I’m psyched to announce that Amish Blessings has launched on Kindle… Check it out here. In this book, we catch a glimpse of the lives of Miriam and Abram, young business owners who, up until this book, have been minor characters. In past books, Abram and Miriam mostly cropped up in party scenes (Abram in the Amish Hearts series) or moments of annoyance for Mercy and Hannah (Miriam). However, I think readers will find love and compassion in their hearts for this surprisingly sweet couple as they take in a runaway boy…and face an unexpected shunning.
Interested in reviewing Amish Blessings? The first 5 people to comment here will receive free review copies!
Thanks to everyone who provided me with valuable feedback on the cover designs yesterday. Many readers commented on the Facebook post, and it helped so much! Here’s the finished version of the cover. What do you think?
And, as always, I’m happy to share a free excerpt with you. Here’s Chapter 2. (If you missed Chapter 1, you can read it here.)
Chapter Two: Abram
The brisk fall wind whips across my face, nearly blowing my straw hat off my head. I shiver, tugging my jacket closer around myself as I harness the horses to the buggy for the first tour of the day.
My Amish tour business is a relatively new one. Miriam and I started it, and the bed and breakfast, after my vadder passed away and left me, along with my bruders and schweschders, a bit of money. My dear maemm had died of cancer a few years before, and Vadder hadn’t taken it well. He’d simply stopped taking care of himself, despite the constant concern of the family.
The heavy gray clouds above make it the perfect day for gloomy thoughts, but I force the sadness out of my head and focus on the tasks at hand. Vadder and Maemm are with Herr Gott and each other in heaven, where they belong. At least, I hope they are. We Amish try our best to live purely and simply, and my parents were gut people. But even so, you can never be sure that you’re going to heaven.
I’m glad when the Quigleys, who will be staying at the bed and breakfast for the weekend, head out the front door. They’re scheduled for a morning tour, and it will be nice to be distracted from the turn my thoughts have taken. But I’m surprised to see that they’re not coming outside empty-handed; they have their bags, and the twin girls are pouting and whining.
I hurry over, wondering what could have possibly gone wrong. The tours are fairly popular, and I even hired two of my friends, Jeremiah and Aaron, to help out. They’ll both be coming in a little later today, when the tour schedule is full.

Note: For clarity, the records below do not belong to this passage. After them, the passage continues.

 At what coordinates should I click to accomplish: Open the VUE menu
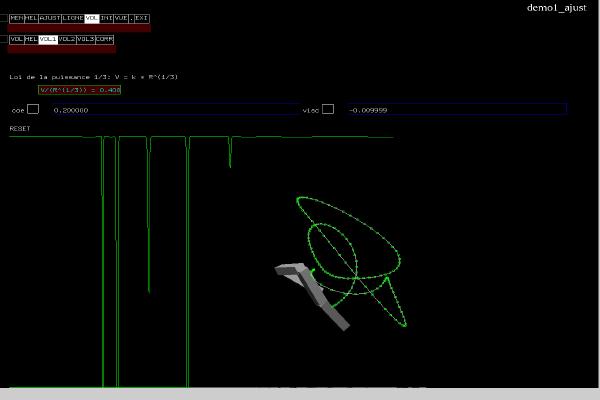[122, 18]
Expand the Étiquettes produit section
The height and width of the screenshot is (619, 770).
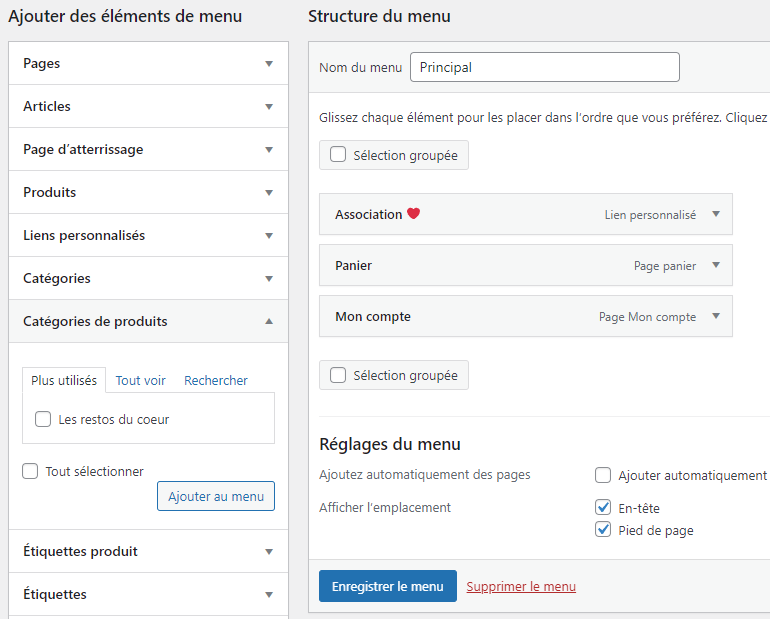(x=268, y=551)
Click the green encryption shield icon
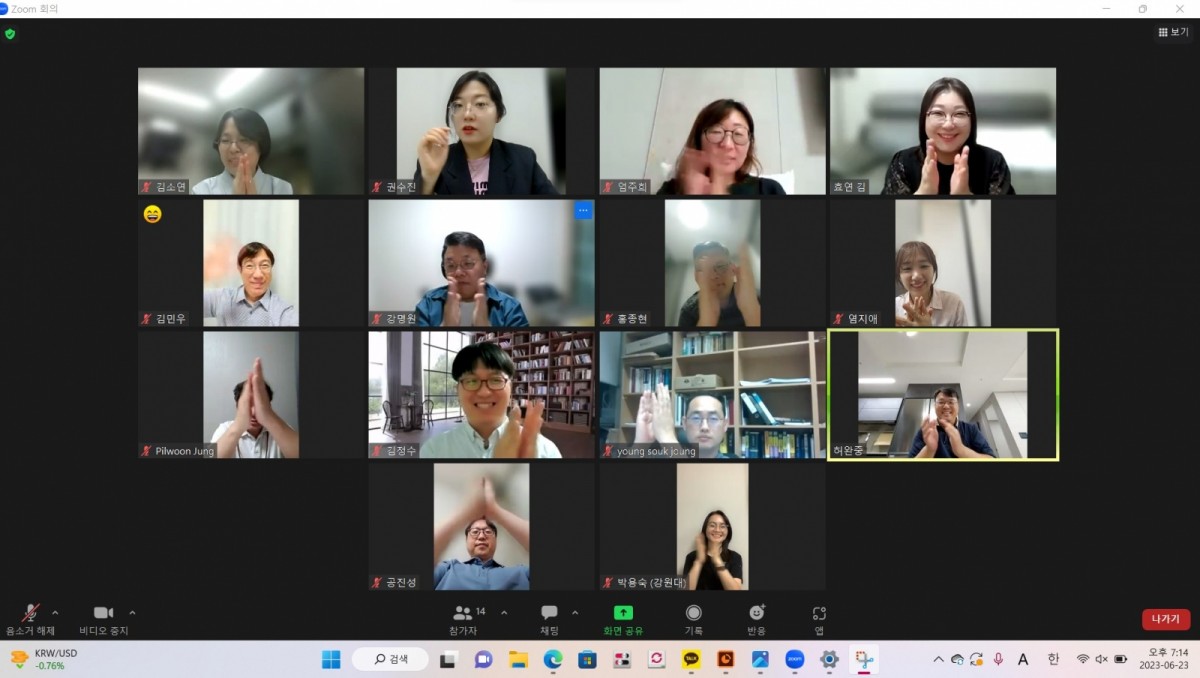 pyautogui.click(x=10, y=33)
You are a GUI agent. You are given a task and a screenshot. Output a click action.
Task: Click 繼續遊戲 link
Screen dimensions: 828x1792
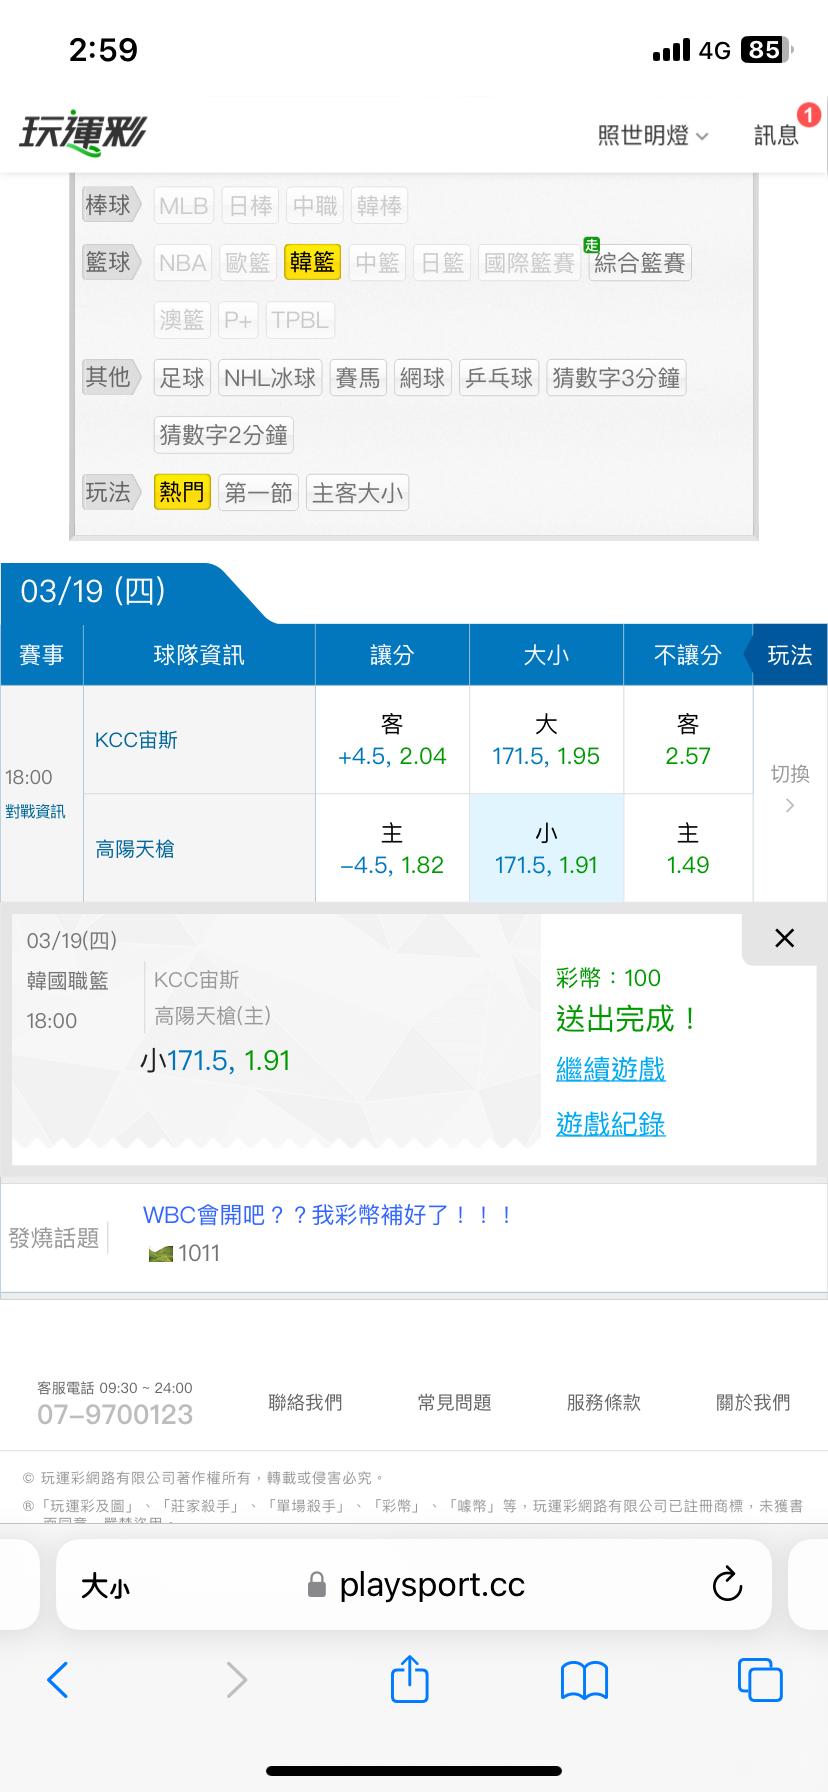click(x=610, y=1069)
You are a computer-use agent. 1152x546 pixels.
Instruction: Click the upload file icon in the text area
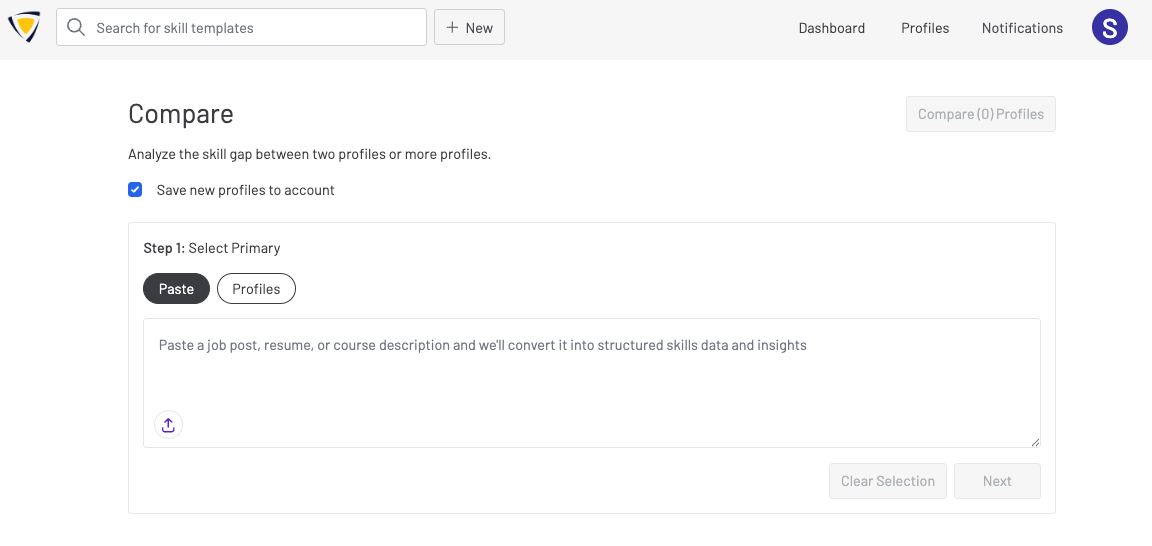(168, 425)
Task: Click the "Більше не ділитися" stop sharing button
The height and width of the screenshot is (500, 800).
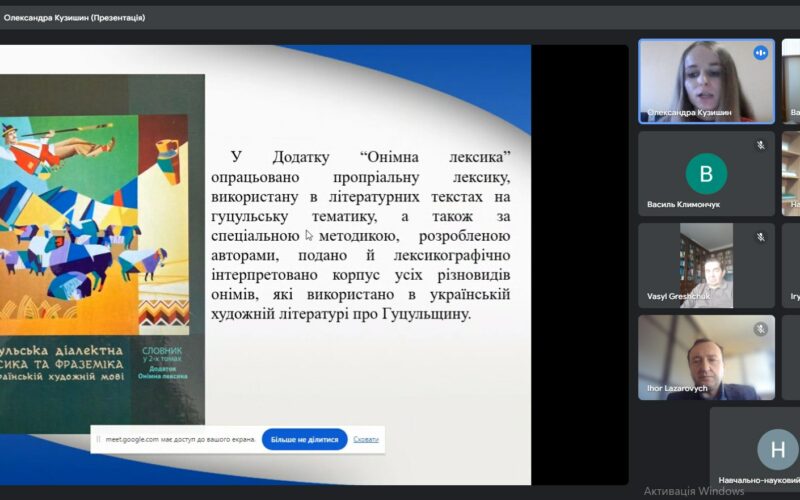Action: (304, 439)
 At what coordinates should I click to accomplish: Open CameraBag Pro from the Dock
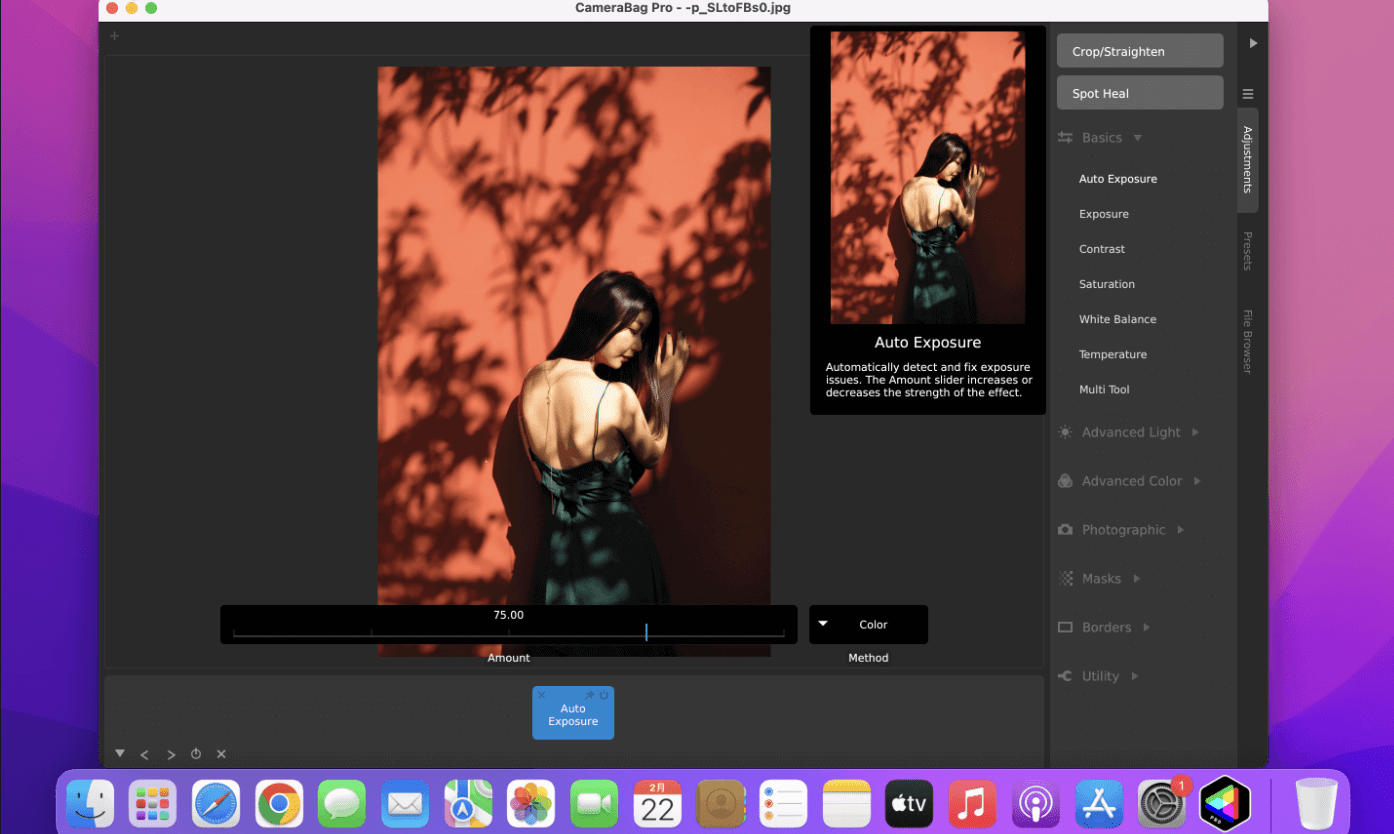coord(1224,803)
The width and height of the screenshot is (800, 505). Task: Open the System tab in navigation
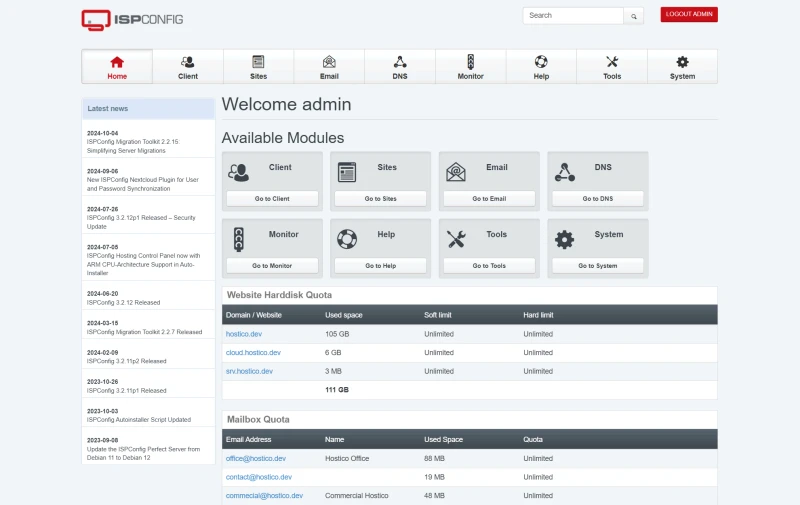coord(682,66)
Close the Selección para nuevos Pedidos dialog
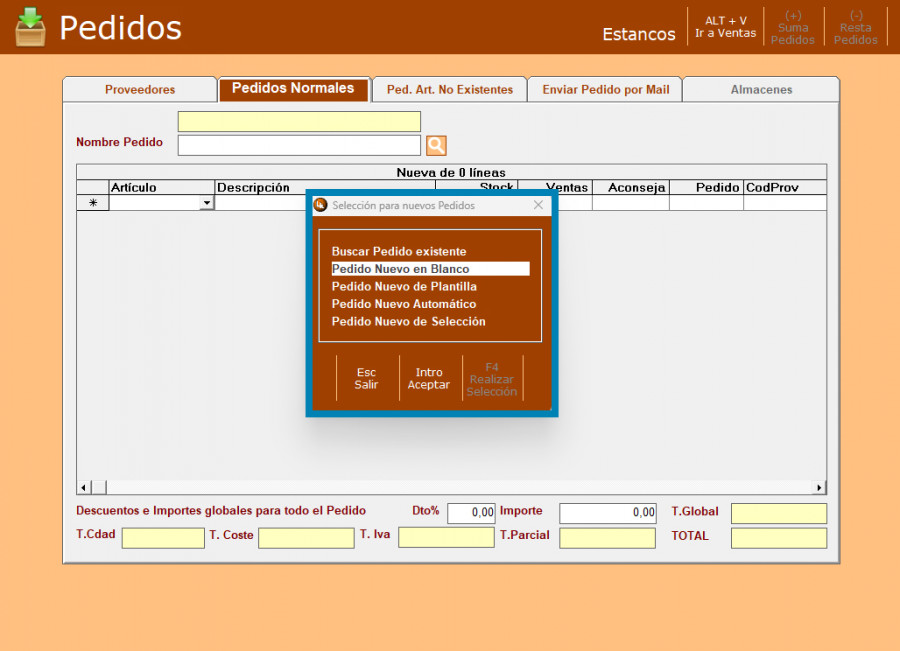900x651 pixels. pos(538,205)
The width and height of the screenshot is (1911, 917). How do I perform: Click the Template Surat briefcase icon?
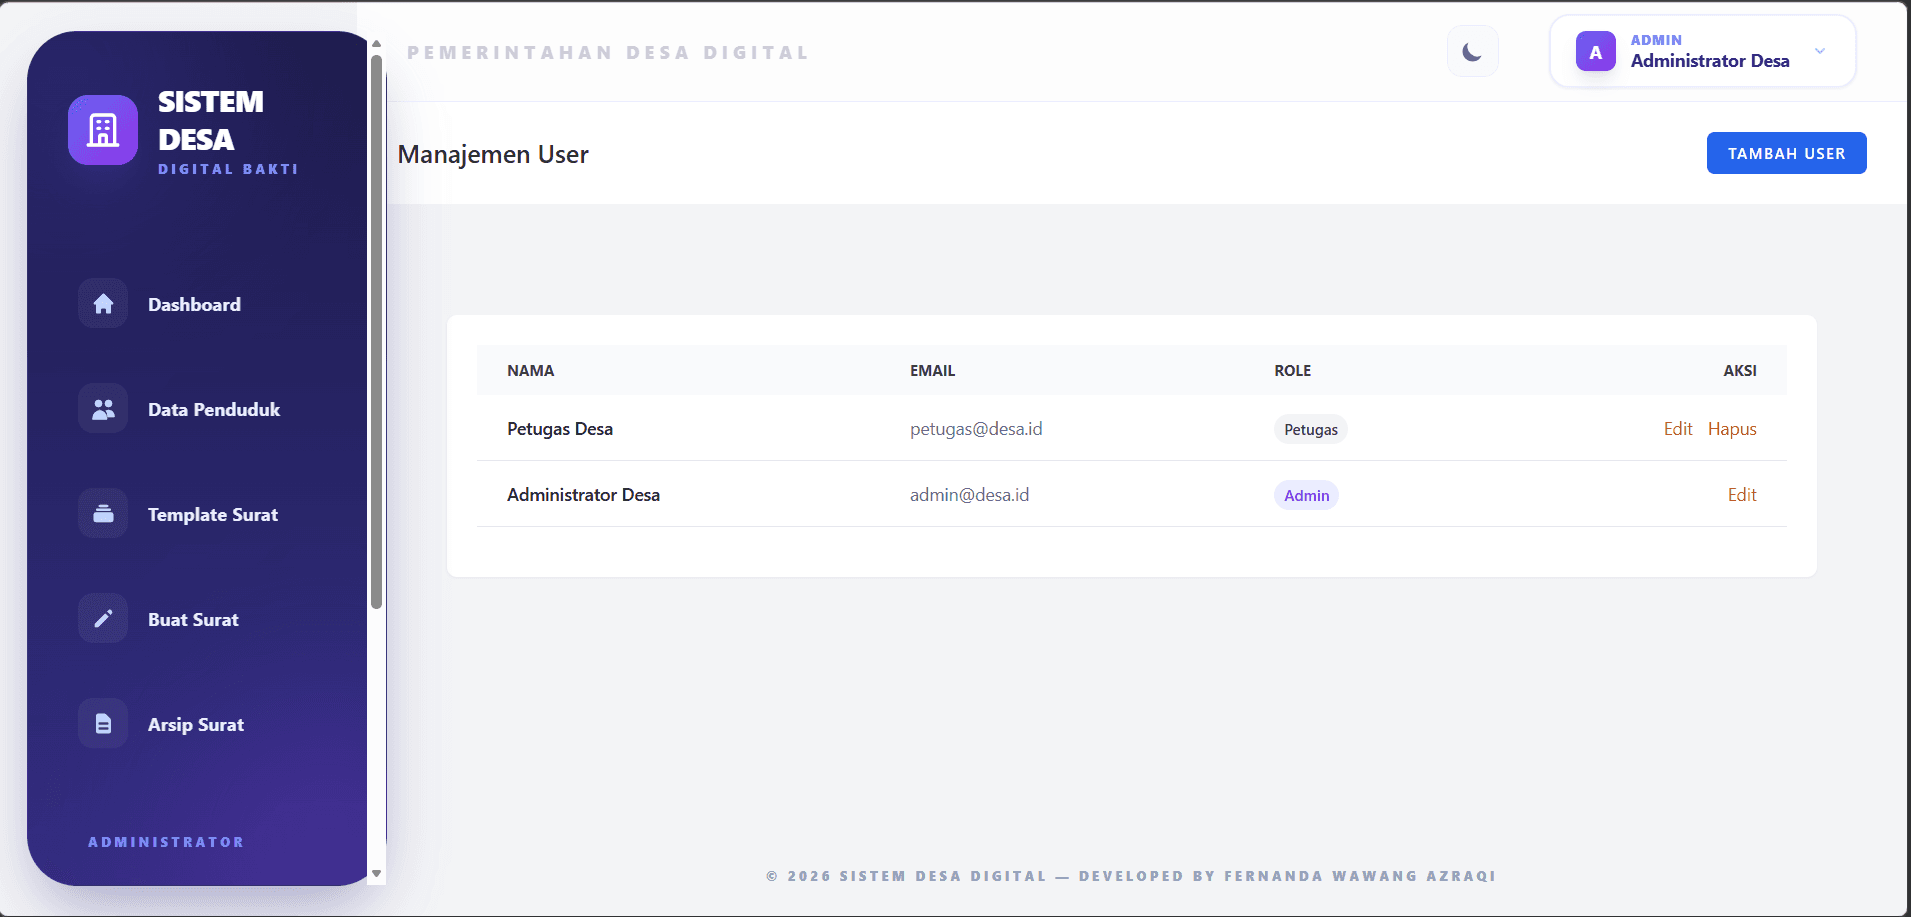coord(103,514)
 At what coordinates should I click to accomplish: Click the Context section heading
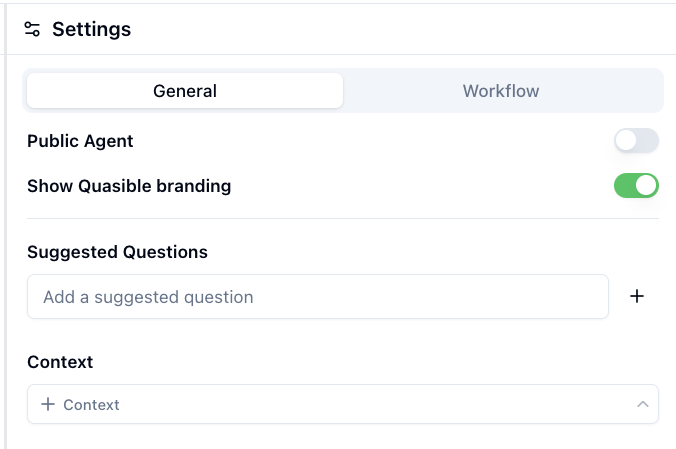(x=60, y=361)
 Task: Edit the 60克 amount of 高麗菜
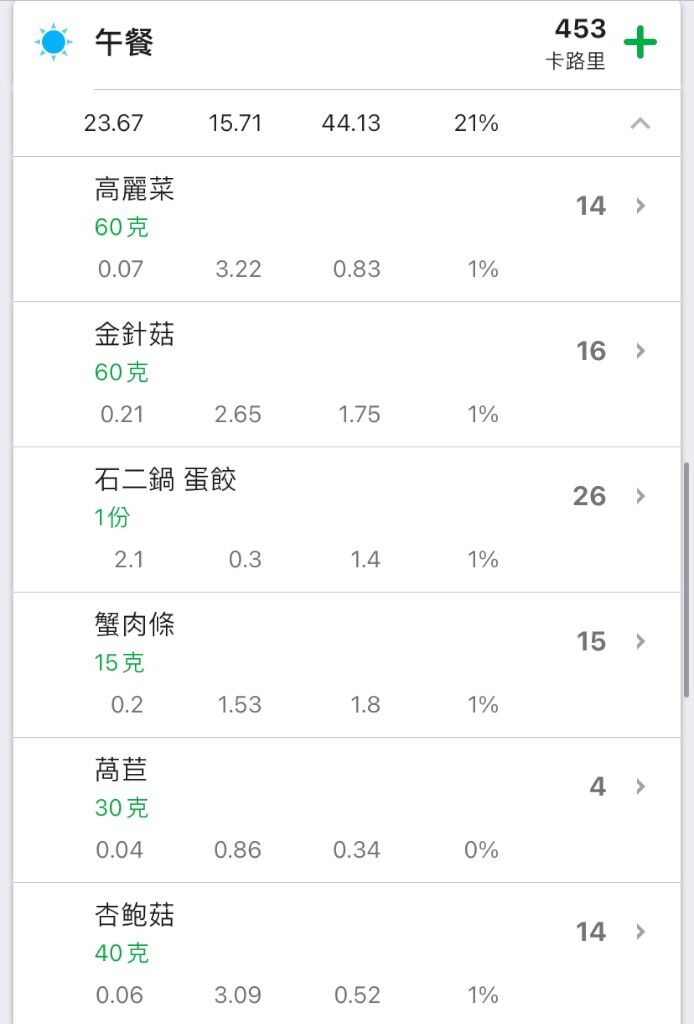point(121,227)
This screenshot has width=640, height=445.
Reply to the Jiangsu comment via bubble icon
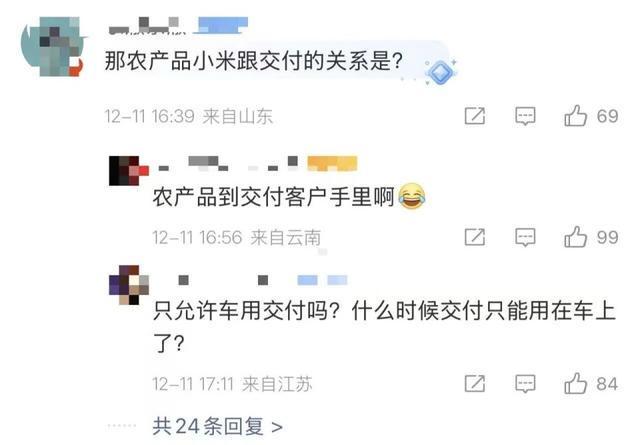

However, very few people have stayed in the bed and breakfast. So far, only a few families have visited, and all of them have either cut short their stays or canceled when they’ve found out that there’s no indoor plumbing.
Honestly, what do these Englischers think? We’re Amish!
I look down at the Quigleys’ overstuffed bags and ask Mr. Quigley, “Something wrong, sir?”
His cheeks flush pink under his light stubble. “We decided that we won’t be staying at your facilities,” he says, the timid tone of his voice making him sound rather embarrassed. With a little chuckle, he adds, “My wife can’t do without running water and indoor toilets.”
“Like you could, either,” Mrs. Quigley snaps. “We decided to skip breakfast, too, but we’d still like a tour around the neighborhood, if you’d be so kind.”
I raise an eyebrow. I’m surprised that they’d willingly miss out on Miriam’s breakfast casserole; it’s probably the best thing I’ve ever tasted.
However, they’re paying customers, and they did reserve a tour. So I force a smile onto my face and say, “Of course. Why don’t you let me take your bags to the car, and we’ll be on our way.”
After I’ve helped the family to repack their huge SUV to Mrs. Quigley’s satisfaction, I load everyone into the buggy and start the drive around town. The route stretches from New Wilmington to Volant, and I usually stop to showcase the shops and Amish homes if the Englischers are interested. Often, we’ll run across other buggies on the way, and the English tourists generally try to snap pictures with their cell phones. This has led to some pretty funny episodes, since we Amish don’t believe in having our photos taken. Just last week, a man tried to take a picture of Minister Eichler as he passed by, and the minister placed a hand over his face and nearly steered his buggy into a ditch.
As I begin the tour, trying unsuccessfully to block out the whines of the little girls and Mrs. Quigley’s constant griping, my stomach gives a slow, long roil, and not just because I’m getting hungry from thinking of my fraa’s breakfast casserole.
We have to get this bed and breakfast off the ground, or the business may not be able to stay afloat.